◆ **Problem statement**
Lines that include "website" make up the answer; copy all of them from the data below.

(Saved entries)
________________________________________

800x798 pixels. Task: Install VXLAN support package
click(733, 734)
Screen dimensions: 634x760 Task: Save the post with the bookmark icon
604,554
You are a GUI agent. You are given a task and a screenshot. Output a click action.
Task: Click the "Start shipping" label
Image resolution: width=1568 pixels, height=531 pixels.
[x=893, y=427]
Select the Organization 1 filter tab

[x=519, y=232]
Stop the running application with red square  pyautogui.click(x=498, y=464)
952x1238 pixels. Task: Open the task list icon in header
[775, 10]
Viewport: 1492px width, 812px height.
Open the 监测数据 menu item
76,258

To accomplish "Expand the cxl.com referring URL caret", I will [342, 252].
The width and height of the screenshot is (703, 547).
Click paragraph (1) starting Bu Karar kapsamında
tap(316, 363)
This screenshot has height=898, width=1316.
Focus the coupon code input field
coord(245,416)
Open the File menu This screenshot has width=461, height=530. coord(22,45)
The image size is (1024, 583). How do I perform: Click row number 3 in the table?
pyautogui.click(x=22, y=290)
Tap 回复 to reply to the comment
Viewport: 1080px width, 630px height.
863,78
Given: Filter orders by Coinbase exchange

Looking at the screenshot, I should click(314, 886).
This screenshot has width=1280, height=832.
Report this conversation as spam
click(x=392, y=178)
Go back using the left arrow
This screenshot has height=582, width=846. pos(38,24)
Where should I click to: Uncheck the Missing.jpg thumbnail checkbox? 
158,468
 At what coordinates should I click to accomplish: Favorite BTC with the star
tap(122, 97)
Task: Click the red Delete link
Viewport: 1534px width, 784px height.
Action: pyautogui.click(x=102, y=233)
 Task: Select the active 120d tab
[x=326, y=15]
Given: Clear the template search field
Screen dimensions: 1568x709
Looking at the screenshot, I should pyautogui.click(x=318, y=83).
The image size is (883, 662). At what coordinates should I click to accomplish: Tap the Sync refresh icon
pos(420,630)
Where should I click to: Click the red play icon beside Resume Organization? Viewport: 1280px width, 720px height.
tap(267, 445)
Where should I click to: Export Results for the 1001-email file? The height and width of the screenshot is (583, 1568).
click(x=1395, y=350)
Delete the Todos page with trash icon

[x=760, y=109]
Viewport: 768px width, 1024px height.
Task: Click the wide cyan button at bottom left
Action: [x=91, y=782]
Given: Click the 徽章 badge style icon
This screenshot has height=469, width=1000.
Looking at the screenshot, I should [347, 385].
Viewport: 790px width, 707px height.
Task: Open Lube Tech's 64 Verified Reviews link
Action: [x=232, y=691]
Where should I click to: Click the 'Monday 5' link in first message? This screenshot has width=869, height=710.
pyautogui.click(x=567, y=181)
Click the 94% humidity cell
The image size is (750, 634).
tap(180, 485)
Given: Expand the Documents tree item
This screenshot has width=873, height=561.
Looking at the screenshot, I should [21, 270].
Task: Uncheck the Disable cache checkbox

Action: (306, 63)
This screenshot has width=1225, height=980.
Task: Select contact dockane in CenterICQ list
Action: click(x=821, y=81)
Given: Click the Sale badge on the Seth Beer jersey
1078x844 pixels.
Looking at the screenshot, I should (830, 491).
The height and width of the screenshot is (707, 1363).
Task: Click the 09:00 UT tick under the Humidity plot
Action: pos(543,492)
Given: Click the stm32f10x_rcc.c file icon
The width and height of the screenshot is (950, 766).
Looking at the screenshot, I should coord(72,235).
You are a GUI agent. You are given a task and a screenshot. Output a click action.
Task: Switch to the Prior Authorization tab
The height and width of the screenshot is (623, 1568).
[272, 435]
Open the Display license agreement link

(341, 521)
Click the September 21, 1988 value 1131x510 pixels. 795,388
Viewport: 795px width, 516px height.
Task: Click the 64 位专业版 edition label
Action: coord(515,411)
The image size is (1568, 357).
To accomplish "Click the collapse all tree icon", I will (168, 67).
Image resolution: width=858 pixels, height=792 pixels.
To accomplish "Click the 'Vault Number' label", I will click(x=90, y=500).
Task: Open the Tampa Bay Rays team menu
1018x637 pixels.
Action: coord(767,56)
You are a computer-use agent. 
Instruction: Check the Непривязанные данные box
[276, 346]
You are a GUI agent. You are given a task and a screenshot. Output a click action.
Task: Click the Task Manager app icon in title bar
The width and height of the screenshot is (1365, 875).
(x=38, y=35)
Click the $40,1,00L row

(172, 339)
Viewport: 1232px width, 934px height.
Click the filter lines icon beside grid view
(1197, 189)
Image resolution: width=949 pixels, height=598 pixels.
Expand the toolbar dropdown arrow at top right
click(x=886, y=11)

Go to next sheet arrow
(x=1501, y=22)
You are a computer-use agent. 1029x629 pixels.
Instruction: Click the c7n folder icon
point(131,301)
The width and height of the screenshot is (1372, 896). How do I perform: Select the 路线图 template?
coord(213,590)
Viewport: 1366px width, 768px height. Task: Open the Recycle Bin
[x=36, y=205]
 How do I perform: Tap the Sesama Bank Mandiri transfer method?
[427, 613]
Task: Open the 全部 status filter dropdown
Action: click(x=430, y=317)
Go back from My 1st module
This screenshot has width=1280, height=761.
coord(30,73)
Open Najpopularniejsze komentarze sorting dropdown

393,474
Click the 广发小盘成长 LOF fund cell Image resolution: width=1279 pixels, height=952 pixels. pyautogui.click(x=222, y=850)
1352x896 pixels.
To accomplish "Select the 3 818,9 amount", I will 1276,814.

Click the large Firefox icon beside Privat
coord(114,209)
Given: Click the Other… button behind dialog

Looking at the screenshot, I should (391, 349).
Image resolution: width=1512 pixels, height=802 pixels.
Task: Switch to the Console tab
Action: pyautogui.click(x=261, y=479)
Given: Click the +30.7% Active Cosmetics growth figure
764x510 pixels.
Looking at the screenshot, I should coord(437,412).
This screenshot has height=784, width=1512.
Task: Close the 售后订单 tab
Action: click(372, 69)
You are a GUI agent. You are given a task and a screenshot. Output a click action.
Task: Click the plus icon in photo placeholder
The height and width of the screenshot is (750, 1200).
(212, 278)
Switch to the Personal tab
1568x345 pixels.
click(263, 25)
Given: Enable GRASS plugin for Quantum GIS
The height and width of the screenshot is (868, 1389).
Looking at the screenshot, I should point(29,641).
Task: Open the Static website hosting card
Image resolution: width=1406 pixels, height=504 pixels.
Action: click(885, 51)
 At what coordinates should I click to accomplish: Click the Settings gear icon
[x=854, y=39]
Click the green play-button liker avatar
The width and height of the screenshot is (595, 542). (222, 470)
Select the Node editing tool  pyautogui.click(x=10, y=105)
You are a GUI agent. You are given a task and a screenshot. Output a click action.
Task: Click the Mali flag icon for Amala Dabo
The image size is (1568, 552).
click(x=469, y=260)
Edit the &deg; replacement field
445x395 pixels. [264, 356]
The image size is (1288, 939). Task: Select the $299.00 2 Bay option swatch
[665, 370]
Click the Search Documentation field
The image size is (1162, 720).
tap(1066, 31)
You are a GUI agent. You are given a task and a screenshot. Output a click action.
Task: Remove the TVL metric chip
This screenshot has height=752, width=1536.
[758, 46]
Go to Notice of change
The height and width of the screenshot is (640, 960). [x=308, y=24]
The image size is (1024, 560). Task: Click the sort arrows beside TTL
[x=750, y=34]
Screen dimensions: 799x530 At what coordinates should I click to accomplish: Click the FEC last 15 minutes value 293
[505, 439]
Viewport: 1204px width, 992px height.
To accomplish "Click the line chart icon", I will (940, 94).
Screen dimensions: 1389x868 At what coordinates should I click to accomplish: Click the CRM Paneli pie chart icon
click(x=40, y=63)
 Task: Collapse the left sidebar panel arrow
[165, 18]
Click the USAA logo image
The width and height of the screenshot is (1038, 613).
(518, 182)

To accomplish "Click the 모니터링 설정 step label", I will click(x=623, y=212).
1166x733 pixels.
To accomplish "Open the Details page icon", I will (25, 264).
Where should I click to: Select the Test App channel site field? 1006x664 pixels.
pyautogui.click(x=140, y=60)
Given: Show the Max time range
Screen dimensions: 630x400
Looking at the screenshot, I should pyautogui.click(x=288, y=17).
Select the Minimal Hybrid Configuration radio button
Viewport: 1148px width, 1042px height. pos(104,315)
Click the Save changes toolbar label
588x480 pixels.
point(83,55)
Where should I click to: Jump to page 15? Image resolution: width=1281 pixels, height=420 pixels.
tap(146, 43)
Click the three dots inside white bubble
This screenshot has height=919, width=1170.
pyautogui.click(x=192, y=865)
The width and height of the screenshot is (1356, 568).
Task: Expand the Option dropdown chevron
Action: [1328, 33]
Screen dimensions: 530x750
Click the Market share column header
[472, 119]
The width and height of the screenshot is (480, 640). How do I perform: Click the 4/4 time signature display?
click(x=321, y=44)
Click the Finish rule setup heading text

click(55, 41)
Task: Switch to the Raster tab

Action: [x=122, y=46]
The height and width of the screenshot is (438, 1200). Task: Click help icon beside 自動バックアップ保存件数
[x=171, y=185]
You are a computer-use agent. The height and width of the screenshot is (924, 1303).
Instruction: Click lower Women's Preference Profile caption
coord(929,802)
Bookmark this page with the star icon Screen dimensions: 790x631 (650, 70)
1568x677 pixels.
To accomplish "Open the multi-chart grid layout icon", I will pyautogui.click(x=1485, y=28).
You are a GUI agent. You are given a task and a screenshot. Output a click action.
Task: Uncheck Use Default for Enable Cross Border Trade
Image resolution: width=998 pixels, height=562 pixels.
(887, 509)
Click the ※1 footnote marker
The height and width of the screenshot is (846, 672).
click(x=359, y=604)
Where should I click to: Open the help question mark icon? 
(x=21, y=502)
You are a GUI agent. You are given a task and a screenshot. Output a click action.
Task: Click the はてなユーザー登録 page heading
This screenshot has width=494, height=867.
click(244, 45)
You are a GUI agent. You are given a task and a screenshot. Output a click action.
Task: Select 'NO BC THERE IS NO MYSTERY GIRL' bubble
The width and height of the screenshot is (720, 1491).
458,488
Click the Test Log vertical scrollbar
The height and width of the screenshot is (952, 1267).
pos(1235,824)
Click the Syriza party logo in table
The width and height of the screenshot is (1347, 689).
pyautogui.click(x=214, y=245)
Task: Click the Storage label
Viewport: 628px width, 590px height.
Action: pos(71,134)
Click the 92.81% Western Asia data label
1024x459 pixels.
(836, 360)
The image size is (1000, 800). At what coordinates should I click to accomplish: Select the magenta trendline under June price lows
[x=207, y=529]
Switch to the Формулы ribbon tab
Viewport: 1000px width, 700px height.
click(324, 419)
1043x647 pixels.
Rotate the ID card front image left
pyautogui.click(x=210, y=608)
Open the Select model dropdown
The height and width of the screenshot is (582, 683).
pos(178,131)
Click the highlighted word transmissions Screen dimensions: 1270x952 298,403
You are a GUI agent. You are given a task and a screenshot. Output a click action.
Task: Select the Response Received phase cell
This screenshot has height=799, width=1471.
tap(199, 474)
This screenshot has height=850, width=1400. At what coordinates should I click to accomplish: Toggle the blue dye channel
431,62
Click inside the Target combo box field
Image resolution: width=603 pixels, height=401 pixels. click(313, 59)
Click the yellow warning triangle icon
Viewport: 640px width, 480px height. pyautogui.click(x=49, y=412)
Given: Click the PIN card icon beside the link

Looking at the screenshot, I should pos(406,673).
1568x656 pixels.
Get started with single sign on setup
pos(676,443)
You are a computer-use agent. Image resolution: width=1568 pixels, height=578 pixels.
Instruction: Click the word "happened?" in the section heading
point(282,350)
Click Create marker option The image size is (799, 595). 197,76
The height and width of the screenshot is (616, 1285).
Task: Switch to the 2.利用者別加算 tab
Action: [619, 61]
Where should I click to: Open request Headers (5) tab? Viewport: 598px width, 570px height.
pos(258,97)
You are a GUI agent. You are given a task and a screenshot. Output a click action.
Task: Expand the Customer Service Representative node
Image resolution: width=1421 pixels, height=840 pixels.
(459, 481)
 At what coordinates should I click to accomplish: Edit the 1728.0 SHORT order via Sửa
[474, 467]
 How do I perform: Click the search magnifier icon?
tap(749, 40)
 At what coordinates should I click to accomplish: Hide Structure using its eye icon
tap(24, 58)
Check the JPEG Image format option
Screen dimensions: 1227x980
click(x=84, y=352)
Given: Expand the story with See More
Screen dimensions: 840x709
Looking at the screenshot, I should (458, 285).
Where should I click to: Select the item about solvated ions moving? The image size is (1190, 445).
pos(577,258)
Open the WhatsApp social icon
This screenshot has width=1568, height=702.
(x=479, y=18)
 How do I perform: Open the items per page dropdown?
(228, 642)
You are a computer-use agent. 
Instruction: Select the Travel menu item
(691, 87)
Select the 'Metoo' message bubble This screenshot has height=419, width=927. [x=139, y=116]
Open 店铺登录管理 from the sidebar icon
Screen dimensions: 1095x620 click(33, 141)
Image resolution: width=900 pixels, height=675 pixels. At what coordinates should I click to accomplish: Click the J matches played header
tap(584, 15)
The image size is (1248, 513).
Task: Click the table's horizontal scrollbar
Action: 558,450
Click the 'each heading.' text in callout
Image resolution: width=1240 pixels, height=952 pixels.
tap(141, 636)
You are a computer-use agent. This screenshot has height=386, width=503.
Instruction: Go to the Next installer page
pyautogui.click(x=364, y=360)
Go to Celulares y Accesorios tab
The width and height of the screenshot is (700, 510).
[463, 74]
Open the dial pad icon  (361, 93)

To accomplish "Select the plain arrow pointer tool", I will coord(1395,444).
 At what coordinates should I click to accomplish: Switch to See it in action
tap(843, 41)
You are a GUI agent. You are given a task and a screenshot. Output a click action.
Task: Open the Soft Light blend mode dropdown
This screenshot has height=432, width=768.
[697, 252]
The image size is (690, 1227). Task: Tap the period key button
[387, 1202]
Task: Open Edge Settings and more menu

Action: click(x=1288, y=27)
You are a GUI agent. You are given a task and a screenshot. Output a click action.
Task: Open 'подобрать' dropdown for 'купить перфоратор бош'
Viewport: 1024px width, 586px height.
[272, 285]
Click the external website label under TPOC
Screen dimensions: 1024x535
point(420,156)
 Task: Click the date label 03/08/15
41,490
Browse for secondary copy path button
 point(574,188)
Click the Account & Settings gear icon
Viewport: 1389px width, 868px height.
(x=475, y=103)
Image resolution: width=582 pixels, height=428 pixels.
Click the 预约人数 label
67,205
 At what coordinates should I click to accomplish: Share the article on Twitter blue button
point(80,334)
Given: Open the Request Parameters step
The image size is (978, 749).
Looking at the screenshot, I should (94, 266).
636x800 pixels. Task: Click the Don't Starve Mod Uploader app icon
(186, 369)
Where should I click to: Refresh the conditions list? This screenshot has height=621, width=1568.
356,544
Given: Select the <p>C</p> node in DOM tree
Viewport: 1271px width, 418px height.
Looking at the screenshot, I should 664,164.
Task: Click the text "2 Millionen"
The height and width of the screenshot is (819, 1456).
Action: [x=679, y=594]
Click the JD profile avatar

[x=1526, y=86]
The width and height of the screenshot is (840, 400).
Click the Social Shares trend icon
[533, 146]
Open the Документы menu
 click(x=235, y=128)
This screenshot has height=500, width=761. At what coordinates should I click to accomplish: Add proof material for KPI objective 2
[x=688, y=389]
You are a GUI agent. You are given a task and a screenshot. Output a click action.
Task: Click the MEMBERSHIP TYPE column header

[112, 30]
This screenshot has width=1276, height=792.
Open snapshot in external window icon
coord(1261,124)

________________________________________

◆ **The completed task**
Task: Open the Static website hosting card
Click the external website label under TPOC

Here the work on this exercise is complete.